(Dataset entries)
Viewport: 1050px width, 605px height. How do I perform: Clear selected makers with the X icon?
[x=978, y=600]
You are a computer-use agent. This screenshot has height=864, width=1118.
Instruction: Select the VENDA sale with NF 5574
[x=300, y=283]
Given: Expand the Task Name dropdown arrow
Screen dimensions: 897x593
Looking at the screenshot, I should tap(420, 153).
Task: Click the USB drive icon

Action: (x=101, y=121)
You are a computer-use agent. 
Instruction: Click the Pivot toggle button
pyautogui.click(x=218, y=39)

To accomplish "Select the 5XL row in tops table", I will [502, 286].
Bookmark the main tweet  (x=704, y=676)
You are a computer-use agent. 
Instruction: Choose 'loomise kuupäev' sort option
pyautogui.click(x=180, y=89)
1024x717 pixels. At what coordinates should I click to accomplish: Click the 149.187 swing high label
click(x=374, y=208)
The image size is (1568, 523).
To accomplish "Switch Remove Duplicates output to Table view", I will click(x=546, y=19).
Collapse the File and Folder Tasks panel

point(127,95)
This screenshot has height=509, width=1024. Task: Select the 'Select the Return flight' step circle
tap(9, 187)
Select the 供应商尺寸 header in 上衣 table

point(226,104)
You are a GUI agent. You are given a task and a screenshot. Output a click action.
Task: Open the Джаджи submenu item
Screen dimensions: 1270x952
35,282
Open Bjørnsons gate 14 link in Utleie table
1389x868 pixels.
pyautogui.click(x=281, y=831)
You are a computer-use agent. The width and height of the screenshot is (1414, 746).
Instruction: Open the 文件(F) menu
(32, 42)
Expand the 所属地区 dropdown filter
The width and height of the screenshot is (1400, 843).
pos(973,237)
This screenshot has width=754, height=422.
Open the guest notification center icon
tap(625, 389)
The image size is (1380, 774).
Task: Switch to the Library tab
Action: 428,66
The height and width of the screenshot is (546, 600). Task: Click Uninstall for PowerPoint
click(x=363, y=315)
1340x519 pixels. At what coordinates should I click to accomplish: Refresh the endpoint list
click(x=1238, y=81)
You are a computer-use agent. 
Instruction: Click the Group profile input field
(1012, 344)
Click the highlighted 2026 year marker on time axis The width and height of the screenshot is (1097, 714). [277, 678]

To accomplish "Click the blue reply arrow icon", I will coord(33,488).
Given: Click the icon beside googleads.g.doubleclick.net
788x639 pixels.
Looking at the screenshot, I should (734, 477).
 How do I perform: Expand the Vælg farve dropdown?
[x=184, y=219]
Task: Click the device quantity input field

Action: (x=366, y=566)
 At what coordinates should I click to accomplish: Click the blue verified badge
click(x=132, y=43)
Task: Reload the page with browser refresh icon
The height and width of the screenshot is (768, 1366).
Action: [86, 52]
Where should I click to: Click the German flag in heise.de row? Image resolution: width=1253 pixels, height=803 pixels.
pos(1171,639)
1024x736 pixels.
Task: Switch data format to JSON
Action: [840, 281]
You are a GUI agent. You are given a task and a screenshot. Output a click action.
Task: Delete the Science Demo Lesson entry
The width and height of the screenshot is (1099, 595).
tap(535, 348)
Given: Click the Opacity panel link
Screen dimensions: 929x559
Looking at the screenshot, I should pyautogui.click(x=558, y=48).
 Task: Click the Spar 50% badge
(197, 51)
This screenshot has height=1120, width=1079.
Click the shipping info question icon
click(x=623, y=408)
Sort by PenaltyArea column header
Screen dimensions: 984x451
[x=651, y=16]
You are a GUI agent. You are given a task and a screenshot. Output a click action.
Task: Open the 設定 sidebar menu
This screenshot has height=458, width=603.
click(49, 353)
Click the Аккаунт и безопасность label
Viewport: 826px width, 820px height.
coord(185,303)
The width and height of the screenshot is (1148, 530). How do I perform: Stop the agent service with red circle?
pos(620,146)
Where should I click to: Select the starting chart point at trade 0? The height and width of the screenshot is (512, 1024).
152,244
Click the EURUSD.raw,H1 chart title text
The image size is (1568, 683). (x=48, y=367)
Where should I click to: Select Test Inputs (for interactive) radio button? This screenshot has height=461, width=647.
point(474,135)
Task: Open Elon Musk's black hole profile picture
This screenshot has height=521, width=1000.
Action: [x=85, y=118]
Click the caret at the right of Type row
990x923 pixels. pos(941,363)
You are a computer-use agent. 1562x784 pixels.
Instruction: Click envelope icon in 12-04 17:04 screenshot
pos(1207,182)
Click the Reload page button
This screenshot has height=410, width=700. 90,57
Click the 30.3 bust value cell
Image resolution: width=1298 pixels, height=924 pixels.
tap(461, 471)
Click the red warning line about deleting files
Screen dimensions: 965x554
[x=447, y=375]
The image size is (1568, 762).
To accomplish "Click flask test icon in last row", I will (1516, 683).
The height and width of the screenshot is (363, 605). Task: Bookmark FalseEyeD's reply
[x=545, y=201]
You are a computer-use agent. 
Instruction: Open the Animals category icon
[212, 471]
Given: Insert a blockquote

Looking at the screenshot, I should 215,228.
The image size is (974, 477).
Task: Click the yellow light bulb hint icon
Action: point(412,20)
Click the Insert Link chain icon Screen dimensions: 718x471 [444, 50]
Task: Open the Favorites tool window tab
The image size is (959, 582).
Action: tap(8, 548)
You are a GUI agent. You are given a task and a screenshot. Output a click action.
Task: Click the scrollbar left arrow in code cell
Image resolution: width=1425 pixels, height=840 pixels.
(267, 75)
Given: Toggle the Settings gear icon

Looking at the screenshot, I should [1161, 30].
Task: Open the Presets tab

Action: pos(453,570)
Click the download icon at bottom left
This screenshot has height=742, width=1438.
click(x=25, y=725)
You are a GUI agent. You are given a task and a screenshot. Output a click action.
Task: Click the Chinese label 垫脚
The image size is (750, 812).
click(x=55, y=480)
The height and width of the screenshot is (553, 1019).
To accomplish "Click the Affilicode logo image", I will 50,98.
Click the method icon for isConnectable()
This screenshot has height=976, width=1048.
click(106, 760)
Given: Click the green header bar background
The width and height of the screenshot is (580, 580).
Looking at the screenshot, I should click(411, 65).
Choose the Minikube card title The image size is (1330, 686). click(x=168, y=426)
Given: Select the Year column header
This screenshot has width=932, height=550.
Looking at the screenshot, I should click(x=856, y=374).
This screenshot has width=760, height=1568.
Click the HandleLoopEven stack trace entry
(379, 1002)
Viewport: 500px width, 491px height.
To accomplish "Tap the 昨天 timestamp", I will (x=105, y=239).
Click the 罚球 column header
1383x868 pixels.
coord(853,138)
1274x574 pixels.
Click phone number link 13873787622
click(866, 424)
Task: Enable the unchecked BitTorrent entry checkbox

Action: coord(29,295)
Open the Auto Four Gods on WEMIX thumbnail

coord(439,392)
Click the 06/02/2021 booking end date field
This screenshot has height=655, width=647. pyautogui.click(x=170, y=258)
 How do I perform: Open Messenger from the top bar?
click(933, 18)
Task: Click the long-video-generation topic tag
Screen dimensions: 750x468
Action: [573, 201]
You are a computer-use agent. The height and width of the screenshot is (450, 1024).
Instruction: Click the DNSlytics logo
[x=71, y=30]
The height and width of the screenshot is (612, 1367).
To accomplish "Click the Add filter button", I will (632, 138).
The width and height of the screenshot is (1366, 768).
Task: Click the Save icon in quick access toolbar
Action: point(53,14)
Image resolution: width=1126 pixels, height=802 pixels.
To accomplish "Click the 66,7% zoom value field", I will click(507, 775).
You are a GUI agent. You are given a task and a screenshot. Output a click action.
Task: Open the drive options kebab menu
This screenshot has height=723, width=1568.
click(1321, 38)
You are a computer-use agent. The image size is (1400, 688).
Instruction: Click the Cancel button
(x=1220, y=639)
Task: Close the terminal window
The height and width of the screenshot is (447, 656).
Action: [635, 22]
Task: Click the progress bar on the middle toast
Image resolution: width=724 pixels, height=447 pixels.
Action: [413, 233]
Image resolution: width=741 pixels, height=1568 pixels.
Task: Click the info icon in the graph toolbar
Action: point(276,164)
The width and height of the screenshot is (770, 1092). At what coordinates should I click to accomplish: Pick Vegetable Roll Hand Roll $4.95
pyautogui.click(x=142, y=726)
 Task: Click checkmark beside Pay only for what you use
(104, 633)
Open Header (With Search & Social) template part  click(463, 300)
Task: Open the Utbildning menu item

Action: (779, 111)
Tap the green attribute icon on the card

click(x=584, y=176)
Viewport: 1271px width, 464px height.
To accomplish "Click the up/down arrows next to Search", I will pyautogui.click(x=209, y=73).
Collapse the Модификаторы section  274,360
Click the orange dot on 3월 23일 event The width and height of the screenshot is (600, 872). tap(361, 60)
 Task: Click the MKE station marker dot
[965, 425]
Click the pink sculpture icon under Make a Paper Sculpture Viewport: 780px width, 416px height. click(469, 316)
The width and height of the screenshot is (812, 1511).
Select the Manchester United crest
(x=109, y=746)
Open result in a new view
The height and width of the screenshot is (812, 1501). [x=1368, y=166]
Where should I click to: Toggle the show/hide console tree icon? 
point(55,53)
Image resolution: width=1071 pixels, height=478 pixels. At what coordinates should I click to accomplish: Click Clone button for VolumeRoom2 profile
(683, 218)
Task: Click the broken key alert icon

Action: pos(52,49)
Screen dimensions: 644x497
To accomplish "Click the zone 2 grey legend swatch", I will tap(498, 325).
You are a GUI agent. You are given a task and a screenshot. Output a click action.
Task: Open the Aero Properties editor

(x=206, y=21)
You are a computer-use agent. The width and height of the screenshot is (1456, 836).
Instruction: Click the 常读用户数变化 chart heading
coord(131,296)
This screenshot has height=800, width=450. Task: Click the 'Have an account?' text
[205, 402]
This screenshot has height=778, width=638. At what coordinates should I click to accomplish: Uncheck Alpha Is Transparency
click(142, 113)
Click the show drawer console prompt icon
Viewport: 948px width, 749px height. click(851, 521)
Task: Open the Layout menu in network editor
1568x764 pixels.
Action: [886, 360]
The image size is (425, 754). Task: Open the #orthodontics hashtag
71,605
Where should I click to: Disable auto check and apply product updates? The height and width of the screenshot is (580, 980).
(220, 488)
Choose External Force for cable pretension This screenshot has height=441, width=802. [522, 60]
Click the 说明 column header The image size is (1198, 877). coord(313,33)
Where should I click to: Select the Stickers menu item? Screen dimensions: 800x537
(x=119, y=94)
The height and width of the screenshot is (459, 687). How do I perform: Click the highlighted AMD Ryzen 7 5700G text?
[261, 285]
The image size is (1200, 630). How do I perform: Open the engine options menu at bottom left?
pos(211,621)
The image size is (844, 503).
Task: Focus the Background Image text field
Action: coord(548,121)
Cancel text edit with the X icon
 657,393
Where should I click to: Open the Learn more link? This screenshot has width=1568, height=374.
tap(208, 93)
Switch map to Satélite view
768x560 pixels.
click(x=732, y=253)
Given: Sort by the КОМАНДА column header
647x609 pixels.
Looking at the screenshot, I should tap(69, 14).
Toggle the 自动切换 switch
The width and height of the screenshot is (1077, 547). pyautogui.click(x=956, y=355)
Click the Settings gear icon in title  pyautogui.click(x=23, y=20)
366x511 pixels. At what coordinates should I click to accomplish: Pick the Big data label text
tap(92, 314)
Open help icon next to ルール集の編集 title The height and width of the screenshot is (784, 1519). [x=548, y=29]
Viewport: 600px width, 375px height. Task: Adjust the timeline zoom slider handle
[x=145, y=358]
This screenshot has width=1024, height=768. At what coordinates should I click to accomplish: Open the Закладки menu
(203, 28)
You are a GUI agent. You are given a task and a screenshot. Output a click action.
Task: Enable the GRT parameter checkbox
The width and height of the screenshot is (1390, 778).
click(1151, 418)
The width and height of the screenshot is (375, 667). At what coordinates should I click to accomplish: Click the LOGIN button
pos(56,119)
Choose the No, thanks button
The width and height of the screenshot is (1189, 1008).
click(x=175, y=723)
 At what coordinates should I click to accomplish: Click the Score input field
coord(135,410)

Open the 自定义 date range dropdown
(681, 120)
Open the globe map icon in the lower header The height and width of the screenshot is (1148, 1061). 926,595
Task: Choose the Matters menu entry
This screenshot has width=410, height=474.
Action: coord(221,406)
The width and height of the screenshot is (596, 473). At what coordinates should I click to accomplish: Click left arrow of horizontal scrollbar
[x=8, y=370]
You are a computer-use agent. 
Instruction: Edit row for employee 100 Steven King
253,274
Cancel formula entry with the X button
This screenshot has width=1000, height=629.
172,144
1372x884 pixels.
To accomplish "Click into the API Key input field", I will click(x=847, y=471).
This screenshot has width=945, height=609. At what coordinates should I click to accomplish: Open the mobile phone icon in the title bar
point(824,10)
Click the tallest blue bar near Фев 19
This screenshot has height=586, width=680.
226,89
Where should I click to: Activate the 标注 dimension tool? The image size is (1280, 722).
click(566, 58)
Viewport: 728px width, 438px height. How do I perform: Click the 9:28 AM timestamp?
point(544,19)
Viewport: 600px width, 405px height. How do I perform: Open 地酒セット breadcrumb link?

» **ACTIVITY**: For the lines above, output exactly those from the line containing "Task: Click checkmark" through the line containing "Viewport: 1271px width, 464px height.", and skip the others.

» **WORKED SOLUTION**:
 Task: Click checkmark beside Pay only for what you use
(104, 633)
Open Header (With Search & Social) template part  click(463, 300)
Task: Open the Utbildning menu item

Action: (779, 111)
Tap the green attribute icon on the card

click(x=584, y=176)
Viewport: 1271px width, 464px height.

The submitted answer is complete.